Maybe, but with all protective equipment I've found its just better not to substitute unless you're 150% sure it'll do the same thing or better.


----------



## dcompton94 (Jan 1, 2009)

haha true... does anyone know if you can jump without brakes?


----------



## SHIVER ME TIMBERS (Jan 12, 2004)

i always thought the Kyle Straits and some soccer shin guards would be nice


----------



## EDizzleVR6 (Oct 4, 2007)

i got a pair of kyle straits online from chainlove for $20
or go to big 5 sports goods, play it again and get indoor volleyball knee pads, there about $15-$20

as for jumping without brakes, if youve never done it, go to 1 brake, then go brakeless


----------



## dcompton94 (Jan 1, 2009)

lol for the breakless thing, ive only done breakless never done breaks, but i was asking if u need breaks to jump big


----------



## sittingduck (Apr 26, 2005)

Only for those 50 foot gaps at whistler..... 

(inside joke that only the regulars will get)


----------



## 006_007 (Jan 12, 2004)

Left over bubble wrap and some electrical tape. Very ghetto.


----------



## sodak (Oct 10, 2006)

Just drop the coin and but a legit set of shin pads. It does not make sense to risk some serious shin bite from failed home made protective gear. A decent set will run you about $20. 
Or go to Wally-mart and pick up a cheap set of soccer shin guards, like $8.


----------



## pro (Oct 7, 2007)

sittingduck said:


> Only for those 50 foot gaps at whistler.....
> 
> (inside joke that only the regulars will get)


can the 178mm handle it though?


----------



## dcompton94 (Jan 1, 2009)

so for a 5 foot jump with a 10 foot gap you need brakes?
ive always jumped no brakes


----------



## rdhfreethought (Aug 12, 2006)

006_007 said:


> Left over bubble wrap and some electrical tape. Very ghetto.


 Sweet, I am just imagining the sound of a full body armor-bubble wrap suit in a crash.. Oh SH*T.... pop...pop.pop.pop.poppp! As you tumble down the mountain.


----------



## Raptordude (Mar 30, 2004)

drum714 said:


> Some of the guys I play hockey with always talk about "Back in the day we just taped the news paper to our shins." Seems like it could work if you really feel you need shin guards and don't have $20 to buy a pair.

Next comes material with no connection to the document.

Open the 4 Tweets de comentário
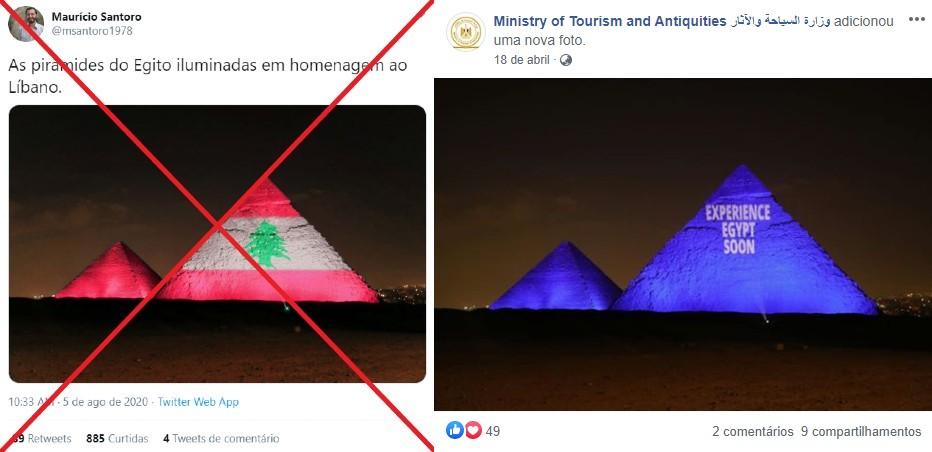 point(221,439)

Yeah but "Back in the day" hockey players didn't wear helmets. Nothing to be cheap about in hockey. A 80 MPH slap shot to the shins will change your mind.

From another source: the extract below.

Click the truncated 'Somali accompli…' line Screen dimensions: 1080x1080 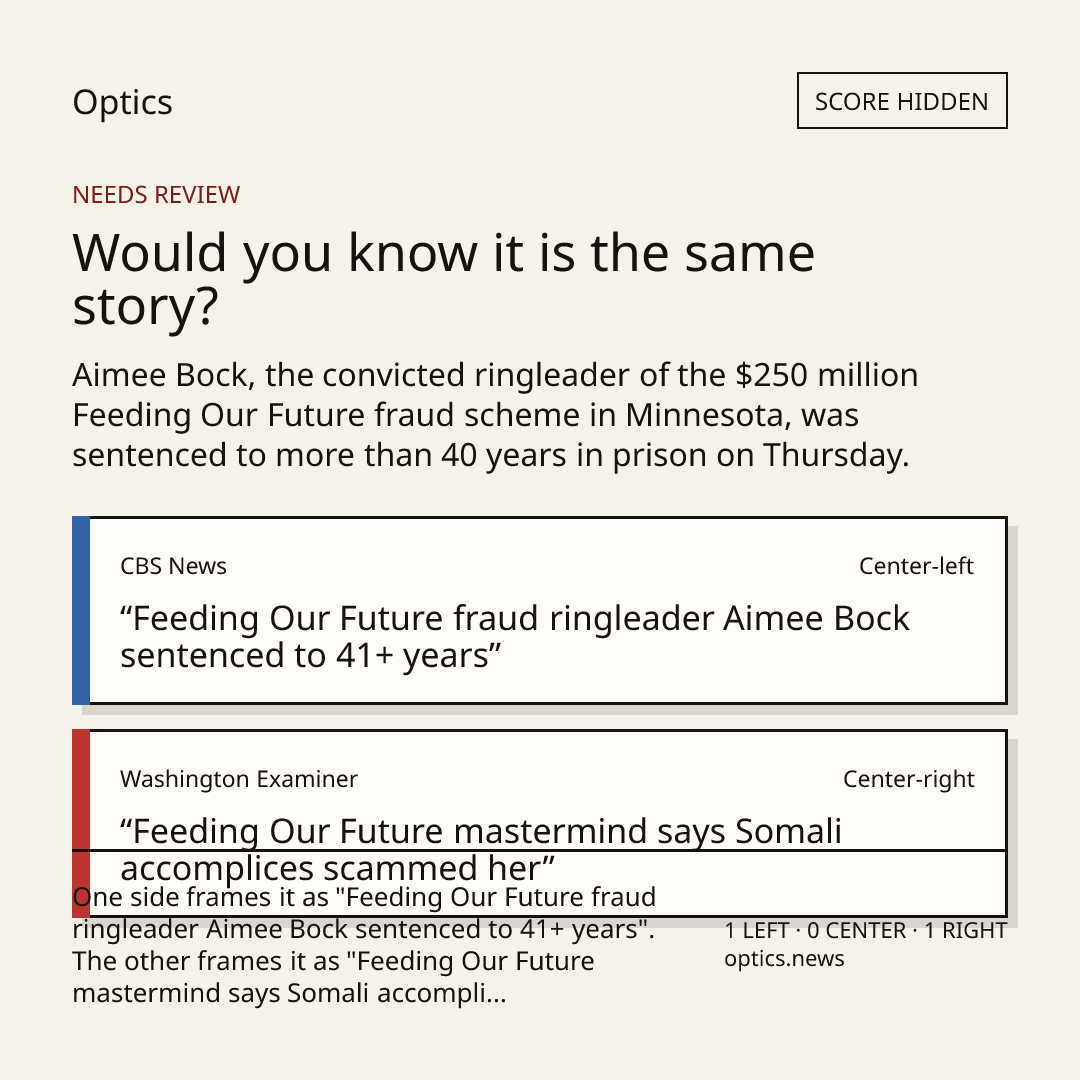click(289, 993)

Hockey Shin guards might be a good idea in theory, but they're typically rather large and bulky. If you do get some, be sure to buy them rather small. I wear my hockey shinguards over the tongue of my skate, so the bottom of the pad nearly touches the top of my foot. The newer guards are light and protect well, but they usually don't stay on that well. They're worn with a hockey sock over them, then often taped a few times with hockey shin tape.

Biking shin pads are the way to go. If you spend some money on some nice ones, you'll thank yourself in the future.


----------



## dcompton94 (Jan 1, 2009)

ok ill buy some real pads, but can you jump without brakes is what im wondering now


----------



## Flystagg (Nov 14, 2006)

If your that confident without brakes then go for it, just don't crash into me because you can't stop.


----------



## dcompton94 (Jan 1, 2009)

haha well the only kinda jumping i do is with a BMX bike with no brakes so im used to doin it brakeless


----------



## pro (Oct 7, 2007)

dcompton94 said:


> haha well the only kinda jumping i do is with a BMX bike with no brakes so im used to doin it brakeless


How old are? You blog is rather interesting.

(I'm 16 and pro is my last name)


----------



## Tim F. (May 22, 2006)

006_007 said:


> Left over bubble wrap and some electrical tape. Very ghetto.


 Custum fit a plastic 2 litter bottle for the outer shell!:thumbsup:


----------